Walka Jonesa z Aspinallem była klepnięta! Szef UFC skomentował emeryturę mistrza wagi ciężkiej

przez Jakub Hryniewicz
Dana White odniósł się do decyzji Jona Jonesa o zakończeniu kariery. Jak ujawnił prezydent UFC, zaledwie kilka dni wcześniej Amerykanin zaakceptował walkę z Tomem Aspinallem.
Tom Aspinall już jakiś czas temu przewidywał taki scenariusz – zapewniał, że Jon Jones zakończy karierę, zanim zdąży z nim zawalczyć. I choć Brytyjczyk mówił to pół żartem, pół serio, jego słowa okazały się prorocze. Kilka dni po ogłoszeniu rezygnacji przez Jonesa, Dana White ujawnił kulisy sprawy.
Sprawdź kurs w Superbet

Dana White: „Walka Jones vs. Aspinall była klepnięta”
Na konferencji prasowej po gali UFC w Baku Dana White oficjalnie potwierdził, że Jon Jones zakończył zawodową karierę. Oznacza to, że Tom Aspinall, dotąd tymczasowy mistrz wagi ciężkiej, przejął pełnoprawny tytuł.
– Jon Jones zadzwonił do nas wczoraj i poinformował o zakończeniu kariery. Jon Jones oficjalnie przeszedł na emeryturę, a Tom Aspinall jest niekwestionowanym mistrzem wagi ciężkiej UFC – oznajmił prezydent organizacji.
Sprawa nie ucichła jednak wraz z tym komunikatem. White udzielił obszernego wywiadu redakcji The Mac Life, w którym ujawnił, że jeszcze kilka dni wcześniej walka Jonesa z Aspinallem była już ustalona.
– Mieliśmy już dogadaną walkę. Widzieliście, jak pewnie się o niej wypowiadałem. Ta walka miała się odbyć, ale Jon zmienił zdanie – zdradził Dana White.
„Nie unikał go. Po prostu zmienił zdanie”

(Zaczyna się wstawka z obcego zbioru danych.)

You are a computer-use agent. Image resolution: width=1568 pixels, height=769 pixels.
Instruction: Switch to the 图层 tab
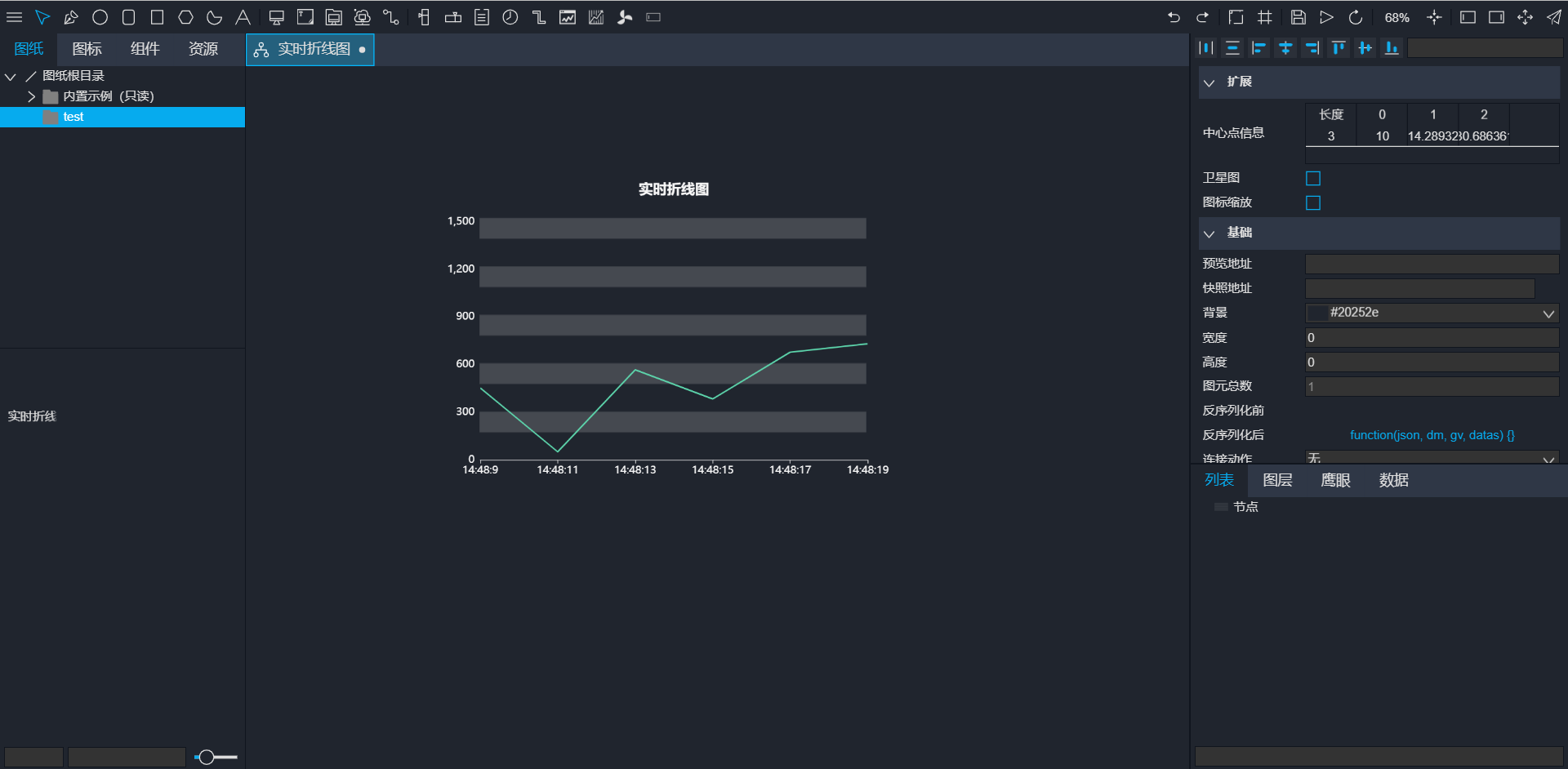tap(1277, 480)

W sieci pojawiły się sugestie, że zakończenie kariery przez Jonesa może mieć związek z kolejnymi problemami osobistymi byłego mistrza. Zapytany o to wprost, White nie potwierdził, ale i nie zaprzeczył.
– Widziałem te doniesienia. Od razu pomyślałem: „Ludzie będą przekonani, że to powód przejścia na emeryturę”. Być może tak jest… Cholera wie. Ja nie mam pojęcia. To są pytania, które należy zadać Jonowi – odpowiedział.
Prezydent UFC zaprzeczył jednak sugestiom, że Jones celowo unikał walki z Aspinallem.
– Nie, nie unikał go. Mówiłem to już milion razy, powtórzę jeszcze raz: Jon Jones nigdy nie odmówił walki, oprócz tej jednej sytuacji z Chaelem Sonnenem. Nigdy nikogo nie unikał. Jeśli chcecie znać prawdziwy powód, dlaczego zmienił zdanie – zapytajcie jego – zakończył White.
Niezależnie od okoliczności, jedno jest pewne – długo wyczekiwany pojedynek Aspinall vs. Jones już się nie odbędzie.